Valerian And The City Of A Thousand Planets - E...

Valerian even includes a nod to the earlier film with a shop called "Korbens". Reception and Legacy

Nearly $200 million, making it one of the most expensive European films ever made.

With a staggering budget of nearly $200 million, Valerian stands as one of the most expensive independent films ever made. The investment is fully visible on screen, handled by top-tier VFX houses including Industrial Light & Magic (ILM), Weta Digital, and Rodeo FX. The Big Market Sequence

The film is set in the 28th century. The story begins with a beautiful montage, set to David Bowie‘s “Space Oddity,” showing the International Space Station expanding over centuries, welcoming more and more alien species until it becomes a sprawling, independent mega-city known as —the “City of a Thousand Planets”. Alpha is a utopian hub of shared knowledge and culture, where thousands of species coexist. Valerian And The City Of A Thousand Planets - E...

The opening montage alone—a wordless sequence set to David Bowie’s "Space Oddity," depicting the construction of a space station and the gradual handshake of humanity with alien species—is a masterclass in visual storytelling. It establishes a tone of utopian optimism that is refreshingly absent from modern dystopias.

This is the film's crown jewel. Valerian must retrieve a converter from a creature in a parallel dimension. To do so, he dons a special suit that allows him to exist in "our" dimension while his hand reaches into the other. The editing is frantic, the colors are neon-drenched, and the choreography (mixing live-action with motion-capture) is flawless.

This backstory ties into the film’s deeper meta-narrative. Pierre Christin and Jean-Claude Mézières’ original comic, upon which the film is based, began in 1967. It is widely acknowledged that Star Wars borrowed heavily from the aesthetic of Valérian and Laureline . When Valerian the movie was released, critics called it a Star Wars rip-off, ignoring the irony that the progenitor was being accused of imitating the imitator. The film’s design—specifically the design of the Pearls and the spaceship—is a reclaiming of a sci-fi visual language that originated in French bande dessinée. Valerian even includes a nod to the earlier

Alpha represents the pinnacle of cooperative sci-fi worldbuilding. Besson divides the city into distinct environmental zones catering to thousands of species:

Are you interested in the production details behind ? Share public link

Valerian dared a studio system that increasingly favors IP-safe computations: it spent lavishly on originality rather than formula. The film’s commercial underperformance is often discussed as a cautionary tale, but it’s more instructive to read Valerian as proof that large-scale originality still exists in mainstream cinema and that such projects, even when flawed, expand the grammar of cinematic possibility. The investment is fully visible on screen, handled

Unlike cinematic universes that feel manufactured for sequels, Valerian feels like a snapshot of a vast, existing world.

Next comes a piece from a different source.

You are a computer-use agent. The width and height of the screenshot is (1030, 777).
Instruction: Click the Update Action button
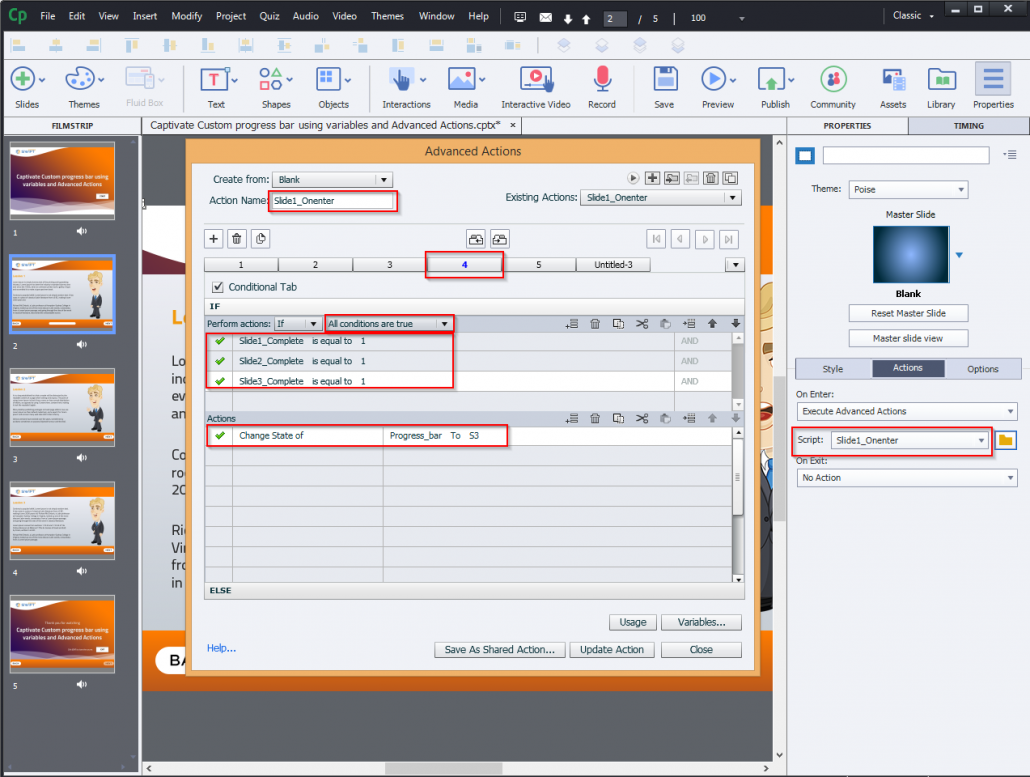point(611,649)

However, the narrative structure, while serviceable, is merely a skeleton to hang these visual marvels. The plot follows Valerian (Dane DeHaan) and Laureline (Cara Delevingne), special operatives who uncover a hidden genocide against the peaceful Pearls of Mul, a humanoid species whose habitat was destroyed by human negligence. This eco-political message—a critique of militarism and colonial hubris—is timely and mature. Yet, the urgency of this plot is constantly undermined by the film’s tonal inconsistency. Besson treats the story with the earnest, swashbuckling pace of a 1980s adventure serial, complete with quippy one-liners and a jarring, unnecessary detour to a tropical beach resort for a shape-shifting subplot. The film never decides whether it wants to be a grave indictment of imperial violence or a light-hearted romp, leaving the audience emotionally adrift.

While the film received mixed reviews for its casting and dialogue, it is universally praised for its . From the "Big Market"—a multi-dimensional bazaar that exists in a different frequency—to the bioluminescent beauty of the planet Mül, every frame is packed with intricate detail. Besson’s vision offers a refreshing alternative to the "lived-in," gritty look of Star Wars , opting instead for a lush, psychedelic aesthetic.

Under assignment from the Minister of Defense, the duo embarks on a mission to the breathtaking intergalactic city of . Alpha is a vast, ever-expanding metropolis, a sprawling hub where thousands of species from all corners of the universe converge to share knowledge, intelligence, and cultures.